Jewell certifies that he has been employed to examine two surveys original surveys, including: Peter J. Manard (likely Pierre J. Menard), P. A. Sublett (Phillip A. Sublett) and McKinney's Mill Tract, 6 Leagues (Thomas F. McKinney). The purpose of the Survey was to resolve a conflict in two prior surveys which defined the Sublett and McKinney lands, described by Jewell as:

  • A League Survey by Captain Hirams For Phillip A. Sublett
  • The Six Leagues Mill Tract

The original 1831 surveys were apparently determined to be in conflict, requiring Jewell's examination. Jewell notes:

And I find that the Lines of the Six Leagues Mill Tract Enter the P. A. Sublett League on the South boundary Line, and crosses it at Right angles Sixteen Hundred and Forty 1640 Varas East of the South West Corner of Said Sublett's League . . .
A True platt of the Sublett League, and Interference I have made out and as shown above proportioned according to distance Made out by Captain Hirams, on the Survey of Subletts, and according to the course and distance of the Interference Lines of the Six Leagues Tract Run by Myself.
By an Examination of the Field notes of the Six Leagues Mill Tract, Furnished me by commissioner [John Pettit] Borden of the General Land Office, I find that they are dated teh 25th April 1831, and was Surveyed for Thomas F. McKinney.
Given by me the 3rd day of August in the year 1840.
E Jewell D.S.

Phillip Allen Sublett

Philip Allen Sublett (1802-1850) was born in Green County, Kentucky and immigrated to Durango, Mexico, in 1824. On May 31, 1828, he was granted Texas citizenship and settled three miles east of San Augustine. He was married to Esther (Easter, Hester) Jane Roberts, the daughter of Elisha Roberts. Sublett participated in the battle of Nacogdoches in 1832 and was chosen as the delegate from Ayish Bayou-the San Augustine community-to the conventions of 1832 and 1833.

On November 1, 1834, Sublett was elected second judge of the San Augustine municipality. In 1835, Sublett was elected chairman of the San Augustine Committee of Safety and Correspondence.

Sublett was commissioned lieutenant colonel October 23, 1835. He was later named assistant adjutant general of the army. He served until December 14, 1835, and was present at the siege of Bexar, December 5-10, 1835.

On December 18, pleading the press of "private affairs," he declined the command of the First Regiment, Texas Volunteers, in favor of Edward Burleson.
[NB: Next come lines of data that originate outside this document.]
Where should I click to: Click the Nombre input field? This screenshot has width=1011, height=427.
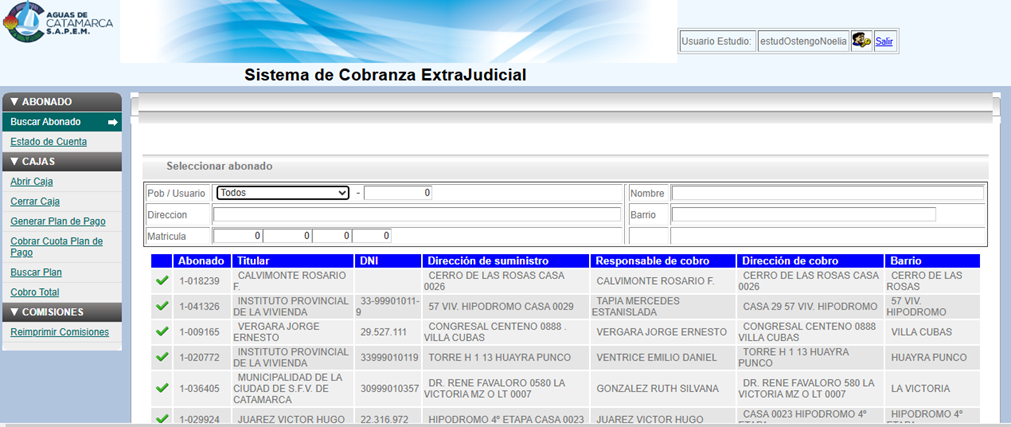point(827,193)
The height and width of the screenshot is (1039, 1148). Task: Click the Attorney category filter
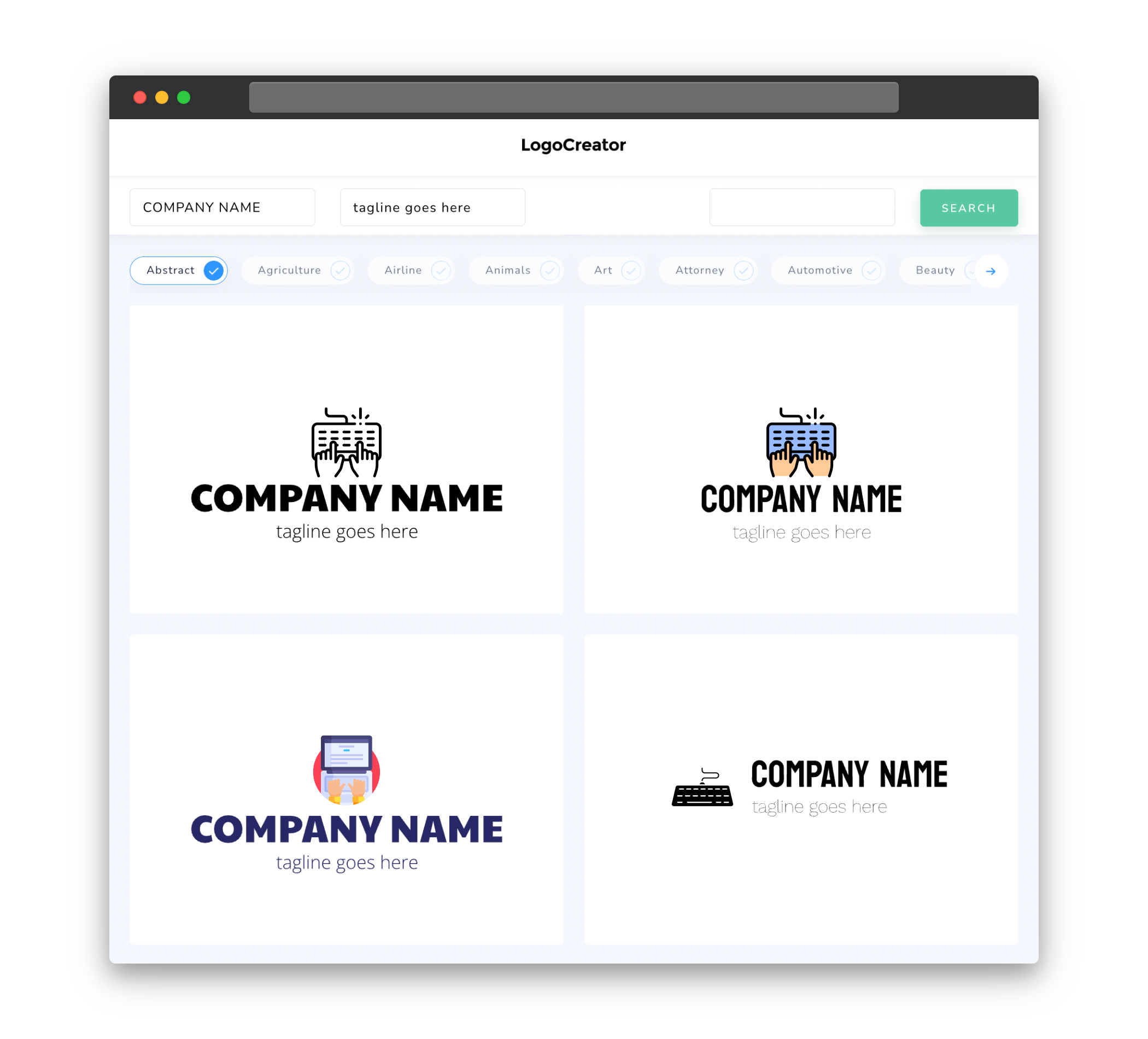tap(710, 270)
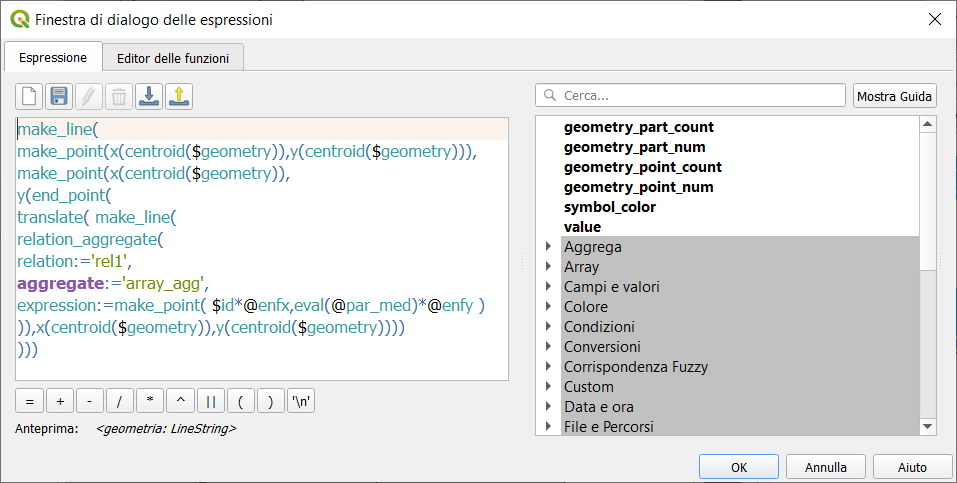Click the edit expression pencil icon

tap(89, 96)
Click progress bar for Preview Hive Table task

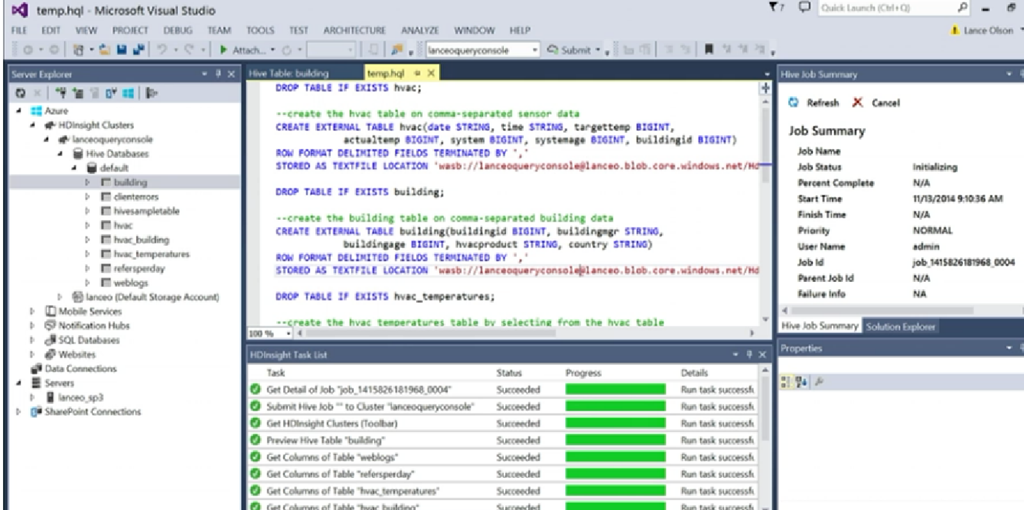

He thereupon returned to his farm, where on March 21, he was appointed to a committee to go to Fort Jessup, Louisiana, to inform the commandant of the perceived threat to Nacogdoches and San Augustine by hostile Indians thought to be gathering on the Trinity River.

Houston resided in Sublett's home in July 1836, after being treated for a wound received during the battle of San Jacinto. On September 1, Sublett was appointed one of three commissioners to enroll a company of San Augustine militia in which he served as a private under Capt. D. Brown.
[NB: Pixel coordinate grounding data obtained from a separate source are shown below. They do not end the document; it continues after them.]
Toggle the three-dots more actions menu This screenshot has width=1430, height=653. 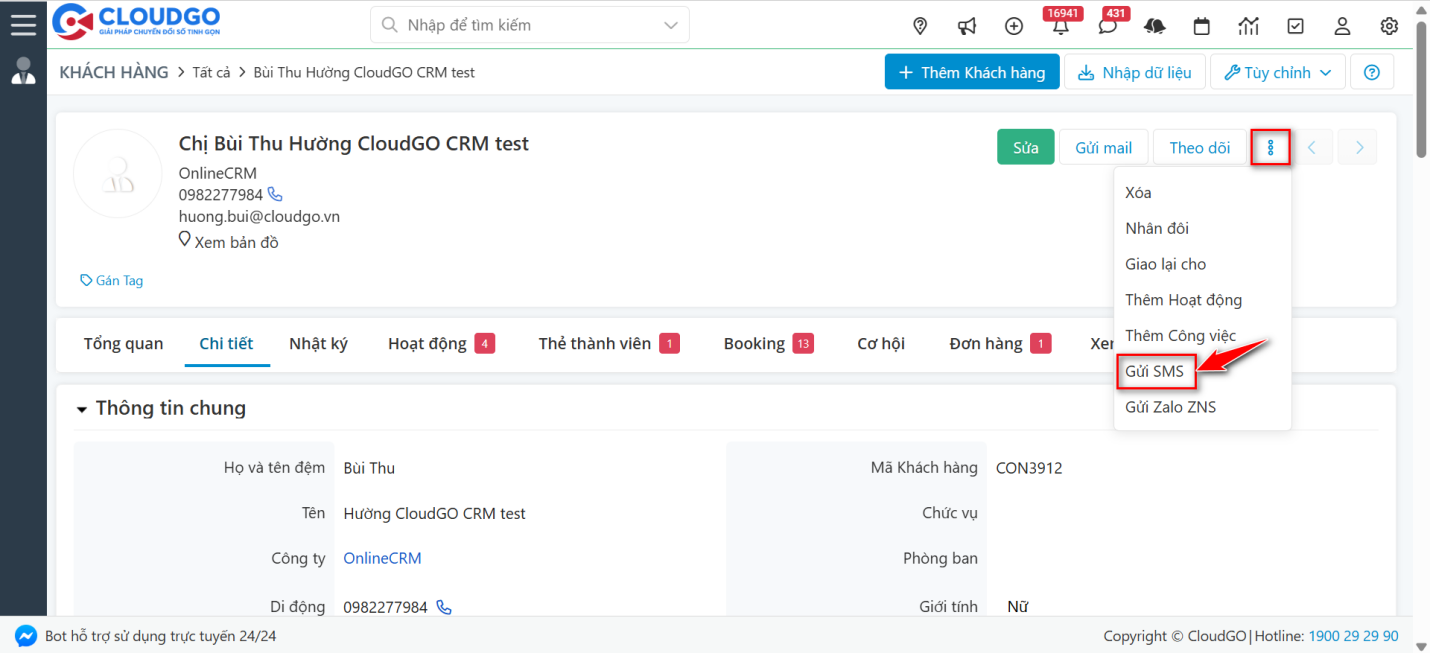click(1270, 148)
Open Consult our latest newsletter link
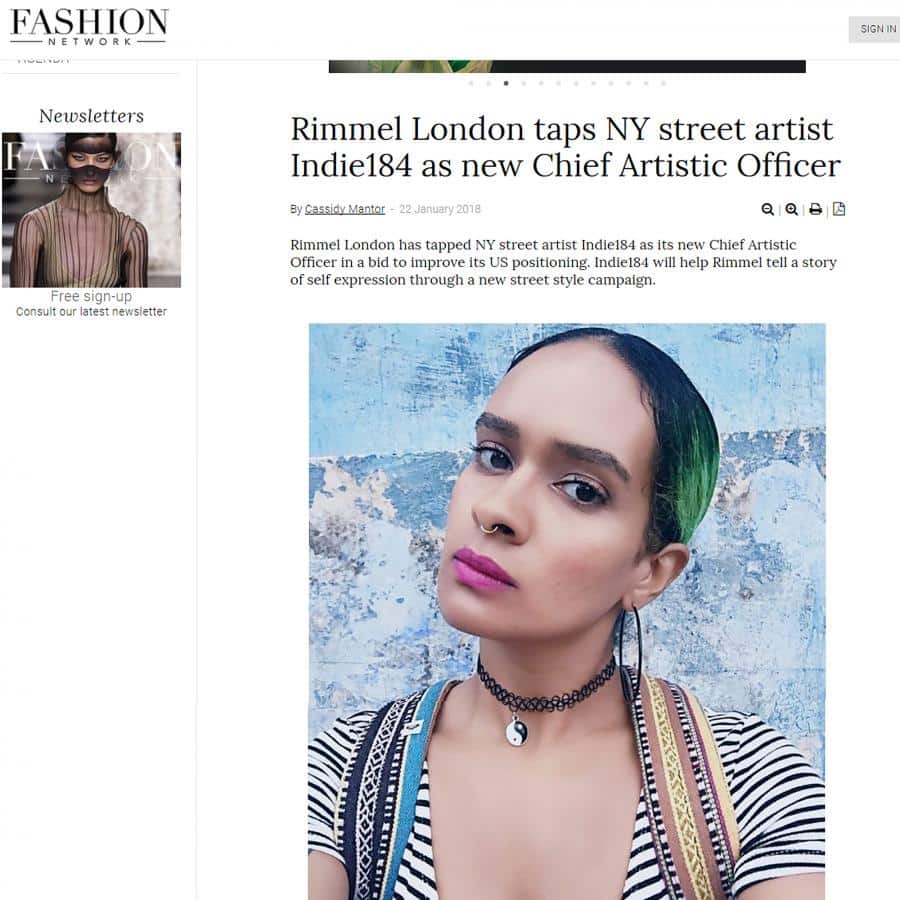 (x=91, y=312)
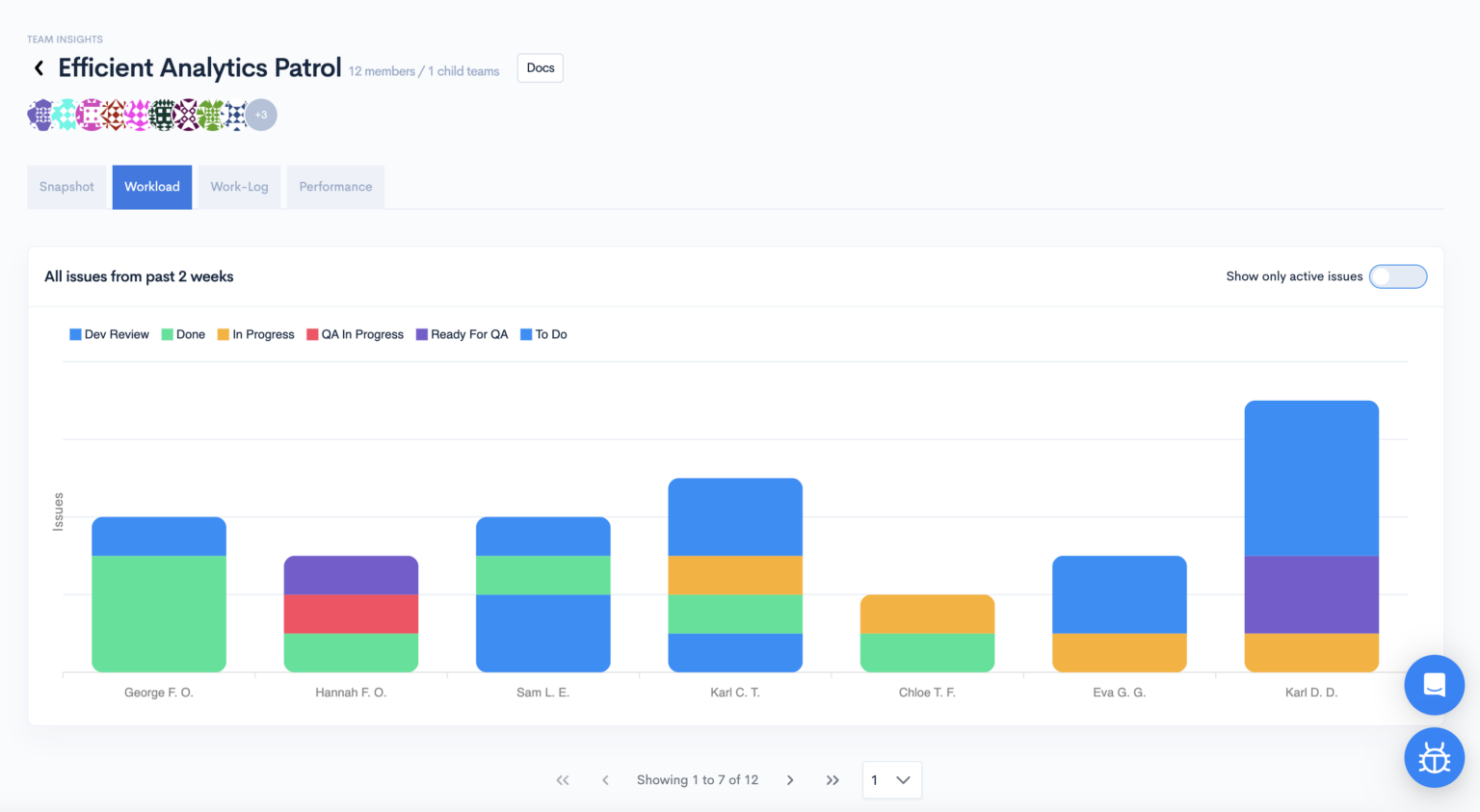Go to the first page of results
Image resolution: width=1480 pixels, height=812 pixels.
coord(563,780)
Sublett was a developer of the town of Sabine, now Sabine Pass, at the mouth of the Sabine River. By 1840, he owned 1,400 acres of land, two town lots in San Augustine, and 123 in Sabine, twenty slaves, fifty cattle, three horses, and a gold watch.

Thomas F. McKinney

Thomas Freeman McKinney (1801-1873) was born in Lincoln County, Kentucky. By 1822 the McKinneys and their kin, the McLeans and Subletts, moved first to southern Illinois and then Randolph County, Missouri, where the men engaged in farming, hunting, and the fur trade. McKinney went to Santa Fe in 1823 and then Chihuahua, Durango, Saltillo, and Bexar.
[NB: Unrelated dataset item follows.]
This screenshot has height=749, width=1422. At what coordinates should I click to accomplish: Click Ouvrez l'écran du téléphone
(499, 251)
In 1824, McKinney received a league on the Brazos River from Stephen F. Austin, but a trip to Ayish Bayou, where his uncle Stephen Prather had a trading post, convinced him that the Nacogdoches area was best for trade. He married Nancy Watts in 1827, and kept a store on the square in Nacogdoches until 1830. In 1830, he moved to San Felipe and continued trading to the south, sometimes in partnership with the sons of Jared E. Groce. He also maintained an interest on the lower Trinity, where Michael B. Menard developed a sawmill.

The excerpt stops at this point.